How many people are testing the client side of the pool command using a 
recent ntp-dev?  How many of you are using IPv6?

Do you think it is ready for general release?

Will a ntp.conf as simple as "pool distro.pool.ntp.org" work correctly?

I'll be glad to summarize off list if you want to reduce clutter.  Please 
send to the list(s) if you have interesting observations.

----------------

I've been running a couple of boxes using the pool command.  Here is my list 
of bugs/quirks/comments:

1] How many servers should the pool command collect?  The parameter is 
maxclock which defaults to 10.  I don't care what the answer is, but that 
seems high to me.  Is the pool project ready to support that much traffic?  
If not, we have to fix the code or make sure that the sample ntp.conf in all 
the distros include setting maxclock correctly.

Should the default maxclock be (automagically) "fixed" if the parser finds a 
pool command?


2) ntpq -p doesn't show the selected servers until they respond.  ntpq -c 
lpeers does show them.

This really complicates debugging.

https://support.ntp.org/bugs/show_bug.cgi?id=1956
  ntpq -p doesn't show recently added pool servers


3) When the pool command adds a server, it doesn't fire off a request packet. 
 You have to wait a polling cycle for the first one.

See above comment.  This makes it look like things aren't working for some 
mysterious reason.

https://support.ntp.org/bugs/show_bug.cgi?id=1957
  Slow startup if using the pool command

I haven't seen (or rather not-seen) the 2-3 combination with IPv4 recently.  
The startup delay may have been fixed, or there may have been some 
interesting configuration that was needed to tickle this.

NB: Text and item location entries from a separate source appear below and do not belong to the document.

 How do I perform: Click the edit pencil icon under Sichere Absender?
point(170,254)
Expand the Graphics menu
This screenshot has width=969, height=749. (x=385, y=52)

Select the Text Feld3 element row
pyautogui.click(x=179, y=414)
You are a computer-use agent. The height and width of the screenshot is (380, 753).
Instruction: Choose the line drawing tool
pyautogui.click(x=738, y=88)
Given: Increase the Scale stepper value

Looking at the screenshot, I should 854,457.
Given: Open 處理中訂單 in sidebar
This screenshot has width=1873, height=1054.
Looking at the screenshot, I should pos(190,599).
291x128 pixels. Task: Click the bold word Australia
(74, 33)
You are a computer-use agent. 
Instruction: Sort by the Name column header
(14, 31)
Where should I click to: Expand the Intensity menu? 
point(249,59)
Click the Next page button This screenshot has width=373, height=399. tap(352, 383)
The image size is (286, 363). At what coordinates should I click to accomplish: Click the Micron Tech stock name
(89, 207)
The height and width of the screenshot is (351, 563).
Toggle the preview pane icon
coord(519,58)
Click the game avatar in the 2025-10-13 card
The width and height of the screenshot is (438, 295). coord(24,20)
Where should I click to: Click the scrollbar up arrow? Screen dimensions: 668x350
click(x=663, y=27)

I do not-see it with IPv6 when trying to talk to an IPv6 server without any 
IPv6 connectivity.  But lpeers doesn't show it either.  ???  Does peers and 
lpeers work correctly with IPv6 hosts?

If you want a test case, try
  pool clock.isc.org
on a system without any other pool commands or IPv6 connectivity.  You get 
things like this:
  12 May 01:48:59 ntpd[8582]: Soliciting pool server 2001:4f8:2:d::1d
But it never shows up in ntpq -p or ntpq -c lpeers


4) There is a problem with too much logging and/or too many DNS probes.  I 
thought I sent in a bug report but I didn't find it with a quick search.  If 
it needs more servers, it tries again every 64 seconds.  That's a lot of 
logging if things are broken.  I think it needs something like exponential 
backoff.

12 May 01:50:05 ntpd[8582]: Soliciting pool server 2001:4f8:2:d::1d
12 May 01:51:09 ntpd[8582]: Soliciting pool server 2001:4f8:2:d::1d
12 May 01:52:26 ntpd[8582]: Soliciting pool server 2001:4f8:2:d::1d
12 May 01:53:20 ntpd[8582]: Soliciting pool server 2001:4f8:2:d::1d
12 May 01:54:32 ntpd[8582]: Soliciting pool server 2001:4f8:2:d::1d
12 May 01:55:38 ntpd[8582]: Soliciting pool server 2001:4f8:2:d::1d
12 May 01:56:38 ntpd[8582]: Soliciting pool server 2001:4f8:2:d::1d

A simple test case is "pool your-favorite-server"


------------

What other things should we really really do before the next release?

There is another can of worms in this area, but it isn't either pool or IPv6 
related.   The problem is that the answers from pool and server commands 
interact with restrict commands.

We need to make sure that the people setting up the default ntp.conf that 
gets shipped with various distributions does something sensible.

server and pool config lines should automatically do a restrict-allow
  https://support.ntp.org/bugs/show_bug.cgi?id=1568
server, peer, and pool commands should do an automatic restrict trust
  https://support.ntp.org/bugs/show_bug.cgi?id=976


-- 
These are my opinions.  I hate spam.